▸ Work to be completed
The lines to reproduce from the material below are those from the one containing "31 (123, 1485)" through the one containing "22 (72, 1465)", both included; write them out exactly and add nothing.

----

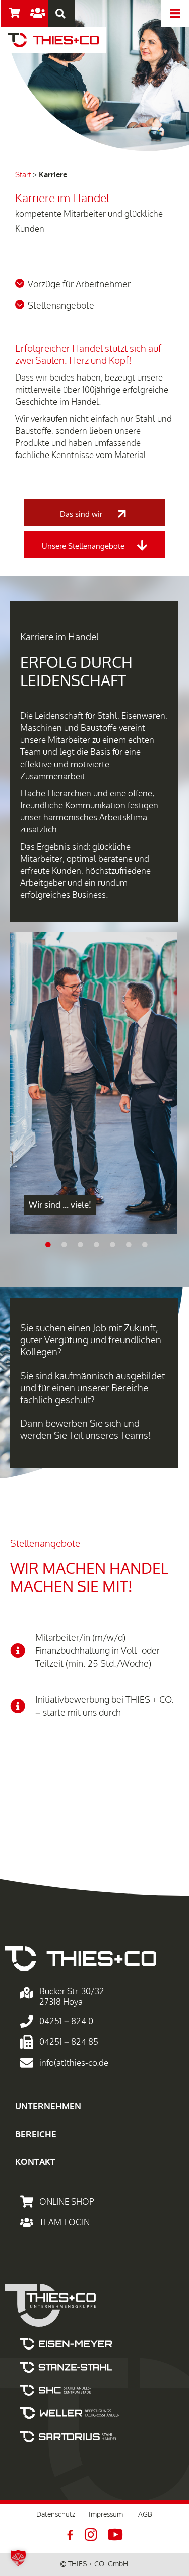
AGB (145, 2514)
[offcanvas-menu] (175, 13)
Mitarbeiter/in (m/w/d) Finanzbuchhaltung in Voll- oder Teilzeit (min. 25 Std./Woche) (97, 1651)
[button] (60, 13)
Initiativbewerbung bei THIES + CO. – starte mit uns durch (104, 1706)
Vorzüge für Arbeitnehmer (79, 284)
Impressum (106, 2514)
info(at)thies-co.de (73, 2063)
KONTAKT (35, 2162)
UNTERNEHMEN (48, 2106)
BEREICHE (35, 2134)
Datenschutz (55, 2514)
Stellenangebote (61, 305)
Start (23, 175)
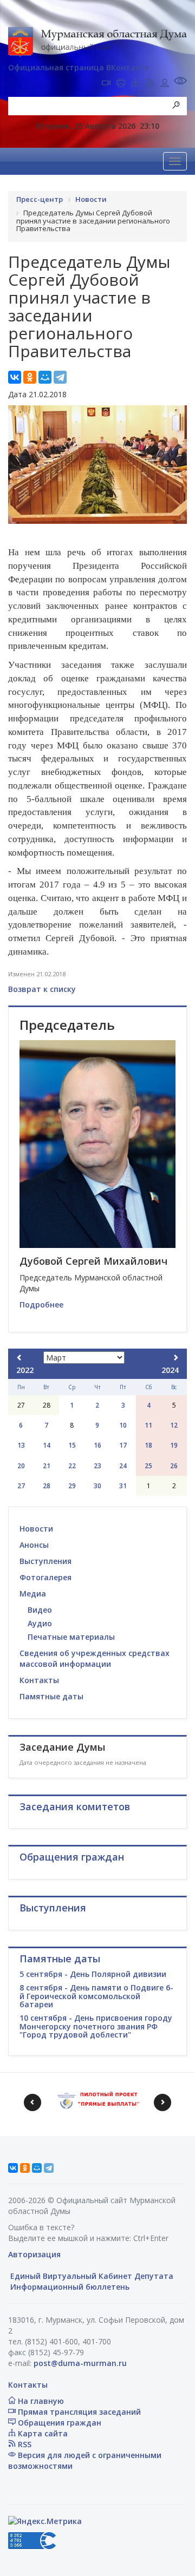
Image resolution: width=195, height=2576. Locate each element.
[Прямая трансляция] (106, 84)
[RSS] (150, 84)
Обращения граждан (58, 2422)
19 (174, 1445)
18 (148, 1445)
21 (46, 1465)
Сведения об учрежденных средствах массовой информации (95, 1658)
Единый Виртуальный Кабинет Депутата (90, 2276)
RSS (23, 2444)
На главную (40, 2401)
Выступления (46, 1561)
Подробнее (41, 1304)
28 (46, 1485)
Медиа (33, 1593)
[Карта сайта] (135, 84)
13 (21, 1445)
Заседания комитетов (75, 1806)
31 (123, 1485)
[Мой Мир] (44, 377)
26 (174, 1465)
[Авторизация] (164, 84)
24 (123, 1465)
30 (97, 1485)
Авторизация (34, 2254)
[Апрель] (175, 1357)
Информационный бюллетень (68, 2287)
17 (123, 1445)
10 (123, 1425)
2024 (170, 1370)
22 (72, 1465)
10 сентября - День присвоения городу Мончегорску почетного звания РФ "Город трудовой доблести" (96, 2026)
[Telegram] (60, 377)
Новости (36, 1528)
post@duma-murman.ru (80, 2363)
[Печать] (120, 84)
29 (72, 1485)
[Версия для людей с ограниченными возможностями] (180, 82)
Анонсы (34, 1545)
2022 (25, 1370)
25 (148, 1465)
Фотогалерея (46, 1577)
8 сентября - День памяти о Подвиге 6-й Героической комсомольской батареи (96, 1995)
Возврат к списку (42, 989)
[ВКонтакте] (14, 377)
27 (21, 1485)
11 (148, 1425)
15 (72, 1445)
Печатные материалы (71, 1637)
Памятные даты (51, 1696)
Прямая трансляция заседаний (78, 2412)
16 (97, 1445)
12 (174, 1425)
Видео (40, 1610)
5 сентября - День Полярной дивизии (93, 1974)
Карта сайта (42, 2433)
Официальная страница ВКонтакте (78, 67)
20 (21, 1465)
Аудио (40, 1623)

----

▸ Result below
31 (123, 1485)
[Мой Мир] (44, 377)
26 (174, 1465)
[Авторизация] (164, 84)
24 (123, 1465)
30 (97, 1485)
Авторизация (34, 2254)
[Апрель] (175, 1357)
Информационный бюллетень (68, 2287)
17 (123, 1445)
10 (123, 1425)
2024 (170, 1370)
22 (72, 1465)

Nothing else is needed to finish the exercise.